REQUIRED ACTION: Please tally the lines in the records that include the word "thumbnail" and answer with the bare number.

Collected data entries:
>>
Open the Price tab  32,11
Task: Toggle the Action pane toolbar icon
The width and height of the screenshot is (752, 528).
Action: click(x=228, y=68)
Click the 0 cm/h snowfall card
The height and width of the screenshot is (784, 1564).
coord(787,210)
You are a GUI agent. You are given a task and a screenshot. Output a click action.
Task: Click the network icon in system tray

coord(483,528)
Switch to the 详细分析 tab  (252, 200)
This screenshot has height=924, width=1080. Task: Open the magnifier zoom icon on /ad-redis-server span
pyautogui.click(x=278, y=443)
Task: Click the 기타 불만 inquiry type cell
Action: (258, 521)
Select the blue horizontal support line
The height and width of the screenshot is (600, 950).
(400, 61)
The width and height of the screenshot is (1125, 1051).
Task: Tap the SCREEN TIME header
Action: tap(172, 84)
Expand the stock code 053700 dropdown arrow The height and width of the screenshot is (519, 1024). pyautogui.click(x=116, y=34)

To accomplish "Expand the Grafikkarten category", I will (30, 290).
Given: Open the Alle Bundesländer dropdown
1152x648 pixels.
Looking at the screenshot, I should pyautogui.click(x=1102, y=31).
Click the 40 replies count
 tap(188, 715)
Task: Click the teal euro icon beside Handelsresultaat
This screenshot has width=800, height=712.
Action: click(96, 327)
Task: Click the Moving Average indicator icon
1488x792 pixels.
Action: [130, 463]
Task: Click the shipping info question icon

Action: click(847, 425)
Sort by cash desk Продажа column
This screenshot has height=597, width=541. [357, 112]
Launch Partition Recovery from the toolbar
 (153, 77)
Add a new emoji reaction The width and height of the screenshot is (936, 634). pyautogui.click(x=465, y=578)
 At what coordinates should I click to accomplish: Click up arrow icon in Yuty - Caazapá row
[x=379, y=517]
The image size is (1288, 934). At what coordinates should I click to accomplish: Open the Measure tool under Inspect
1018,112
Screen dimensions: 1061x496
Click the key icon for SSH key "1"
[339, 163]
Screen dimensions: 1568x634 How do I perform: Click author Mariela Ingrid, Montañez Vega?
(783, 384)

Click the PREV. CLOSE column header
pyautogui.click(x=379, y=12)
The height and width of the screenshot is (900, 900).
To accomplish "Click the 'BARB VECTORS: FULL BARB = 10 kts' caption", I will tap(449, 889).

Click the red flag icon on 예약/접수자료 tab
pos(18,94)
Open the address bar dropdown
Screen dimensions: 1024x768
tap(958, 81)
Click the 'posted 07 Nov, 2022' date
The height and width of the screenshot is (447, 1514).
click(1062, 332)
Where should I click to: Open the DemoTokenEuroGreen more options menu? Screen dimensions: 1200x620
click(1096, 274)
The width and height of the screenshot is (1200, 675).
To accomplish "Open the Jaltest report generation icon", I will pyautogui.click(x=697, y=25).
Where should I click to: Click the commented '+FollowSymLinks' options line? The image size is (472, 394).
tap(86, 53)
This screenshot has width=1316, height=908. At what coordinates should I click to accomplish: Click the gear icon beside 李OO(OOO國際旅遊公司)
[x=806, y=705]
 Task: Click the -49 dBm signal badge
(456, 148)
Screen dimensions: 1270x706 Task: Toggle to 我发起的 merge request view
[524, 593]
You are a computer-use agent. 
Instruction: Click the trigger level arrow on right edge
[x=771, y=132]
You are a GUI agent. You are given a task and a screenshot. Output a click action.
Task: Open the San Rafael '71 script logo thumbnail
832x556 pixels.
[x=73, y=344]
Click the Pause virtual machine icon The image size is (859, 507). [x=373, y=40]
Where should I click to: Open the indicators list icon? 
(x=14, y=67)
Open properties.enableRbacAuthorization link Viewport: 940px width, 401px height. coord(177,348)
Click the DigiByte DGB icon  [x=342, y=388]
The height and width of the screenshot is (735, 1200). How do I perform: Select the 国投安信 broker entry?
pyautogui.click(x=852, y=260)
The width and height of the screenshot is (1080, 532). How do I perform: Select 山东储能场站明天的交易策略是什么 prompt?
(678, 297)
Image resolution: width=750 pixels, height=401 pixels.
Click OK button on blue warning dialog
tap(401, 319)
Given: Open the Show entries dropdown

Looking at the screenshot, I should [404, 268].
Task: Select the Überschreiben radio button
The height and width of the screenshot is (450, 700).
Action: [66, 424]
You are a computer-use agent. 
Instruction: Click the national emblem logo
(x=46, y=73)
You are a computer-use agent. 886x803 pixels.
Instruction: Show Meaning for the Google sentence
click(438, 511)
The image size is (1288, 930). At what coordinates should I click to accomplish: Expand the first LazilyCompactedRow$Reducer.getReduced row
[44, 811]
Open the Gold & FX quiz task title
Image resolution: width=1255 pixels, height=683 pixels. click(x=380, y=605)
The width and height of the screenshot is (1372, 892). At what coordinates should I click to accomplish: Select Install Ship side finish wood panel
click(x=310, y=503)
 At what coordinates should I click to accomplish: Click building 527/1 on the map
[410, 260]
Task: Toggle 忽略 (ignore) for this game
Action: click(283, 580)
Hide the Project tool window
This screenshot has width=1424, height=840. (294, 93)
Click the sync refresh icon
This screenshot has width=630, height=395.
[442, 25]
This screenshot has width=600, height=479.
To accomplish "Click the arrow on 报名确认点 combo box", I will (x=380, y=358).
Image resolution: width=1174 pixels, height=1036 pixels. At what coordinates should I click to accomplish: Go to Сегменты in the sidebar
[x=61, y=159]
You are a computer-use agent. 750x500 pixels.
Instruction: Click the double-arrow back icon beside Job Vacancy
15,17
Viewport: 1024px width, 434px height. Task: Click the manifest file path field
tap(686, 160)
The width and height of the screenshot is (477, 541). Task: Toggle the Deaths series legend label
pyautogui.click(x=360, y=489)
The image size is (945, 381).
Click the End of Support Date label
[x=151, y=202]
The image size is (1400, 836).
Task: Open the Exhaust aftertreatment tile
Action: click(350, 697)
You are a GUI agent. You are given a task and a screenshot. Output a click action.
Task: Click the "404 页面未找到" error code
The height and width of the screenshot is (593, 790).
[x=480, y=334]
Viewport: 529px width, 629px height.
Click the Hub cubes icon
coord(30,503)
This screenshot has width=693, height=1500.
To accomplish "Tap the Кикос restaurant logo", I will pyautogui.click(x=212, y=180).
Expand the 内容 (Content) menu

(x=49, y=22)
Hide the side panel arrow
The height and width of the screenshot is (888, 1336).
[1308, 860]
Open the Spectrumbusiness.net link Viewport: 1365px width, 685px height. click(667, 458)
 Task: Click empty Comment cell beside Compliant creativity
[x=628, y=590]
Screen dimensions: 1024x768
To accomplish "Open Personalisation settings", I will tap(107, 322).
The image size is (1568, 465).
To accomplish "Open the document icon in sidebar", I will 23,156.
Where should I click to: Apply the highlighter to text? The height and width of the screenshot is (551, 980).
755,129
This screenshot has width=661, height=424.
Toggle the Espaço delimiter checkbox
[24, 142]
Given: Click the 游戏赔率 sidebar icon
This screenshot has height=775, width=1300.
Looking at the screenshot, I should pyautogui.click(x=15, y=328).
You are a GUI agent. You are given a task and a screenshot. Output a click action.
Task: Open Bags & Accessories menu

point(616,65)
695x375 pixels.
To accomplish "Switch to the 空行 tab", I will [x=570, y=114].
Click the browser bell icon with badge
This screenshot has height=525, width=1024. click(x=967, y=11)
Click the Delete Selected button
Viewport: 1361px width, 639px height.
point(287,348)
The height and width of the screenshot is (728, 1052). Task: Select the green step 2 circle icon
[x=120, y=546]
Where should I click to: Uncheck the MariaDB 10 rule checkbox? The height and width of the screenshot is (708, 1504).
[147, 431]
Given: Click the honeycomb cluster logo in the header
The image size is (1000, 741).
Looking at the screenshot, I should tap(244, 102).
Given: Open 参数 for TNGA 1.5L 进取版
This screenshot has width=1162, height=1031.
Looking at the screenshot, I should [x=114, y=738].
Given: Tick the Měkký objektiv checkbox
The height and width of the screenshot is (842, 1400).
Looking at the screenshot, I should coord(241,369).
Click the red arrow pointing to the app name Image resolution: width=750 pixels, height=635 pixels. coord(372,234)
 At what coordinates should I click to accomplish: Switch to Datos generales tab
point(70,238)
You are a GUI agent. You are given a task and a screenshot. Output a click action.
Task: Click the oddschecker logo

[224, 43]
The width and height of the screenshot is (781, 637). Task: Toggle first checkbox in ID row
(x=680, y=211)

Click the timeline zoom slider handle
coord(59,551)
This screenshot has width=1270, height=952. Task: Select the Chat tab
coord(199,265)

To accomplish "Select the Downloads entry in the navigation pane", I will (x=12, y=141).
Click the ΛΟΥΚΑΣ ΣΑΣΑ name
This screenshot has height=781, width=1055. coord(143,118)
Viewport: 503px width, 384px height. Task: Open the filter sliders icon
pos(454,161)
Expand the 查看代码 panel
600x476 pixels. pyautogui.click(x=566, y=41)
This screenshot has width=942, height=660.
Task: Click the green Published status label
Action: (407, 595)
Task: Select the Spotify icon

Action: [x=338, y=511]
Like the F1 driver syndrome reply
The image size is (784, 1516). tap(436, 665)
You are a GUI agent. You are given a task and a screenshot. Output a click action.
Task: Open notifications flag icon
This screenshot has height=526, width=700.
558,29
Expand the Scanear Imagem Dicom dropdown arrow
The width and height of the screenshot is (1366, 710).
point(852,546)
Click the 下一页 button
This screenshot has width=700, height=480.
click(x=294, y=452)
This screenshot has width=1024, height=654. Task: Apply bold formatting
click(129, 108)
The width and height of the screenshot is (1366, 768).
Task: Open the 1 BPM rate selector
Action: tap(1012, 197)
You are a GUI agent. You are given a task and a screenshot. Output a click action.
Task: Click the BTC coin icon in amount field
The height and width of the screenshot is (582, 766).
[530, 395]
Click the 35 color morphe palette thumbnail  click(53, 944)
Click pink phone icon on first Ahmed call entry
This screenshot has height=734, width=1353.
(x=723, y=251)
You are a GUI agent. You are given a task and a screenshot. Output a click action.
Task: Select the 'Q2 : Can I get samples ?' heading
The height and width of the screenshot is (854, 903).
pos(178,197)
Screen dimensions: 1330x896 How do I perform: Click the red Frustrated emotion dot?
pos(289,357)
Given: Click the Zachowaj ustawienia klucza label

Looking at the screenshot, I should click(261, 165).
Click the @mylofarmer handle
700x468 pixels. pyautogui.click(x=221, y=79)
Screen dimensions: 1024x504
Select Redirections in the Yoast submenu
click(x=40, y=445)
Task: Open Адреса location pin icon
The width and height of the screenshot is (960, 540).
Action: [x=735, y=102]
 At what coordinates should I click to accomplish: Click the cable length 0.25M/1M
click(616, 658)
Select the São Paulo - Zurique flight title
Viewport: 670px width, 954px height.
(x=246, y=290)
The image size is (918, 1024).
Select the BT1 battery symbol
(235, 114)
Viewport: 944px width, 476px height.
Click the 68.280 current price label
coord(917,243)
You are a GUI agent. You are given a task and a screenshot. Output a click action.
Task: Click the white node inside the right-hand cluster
<<
TASK RESULT: 2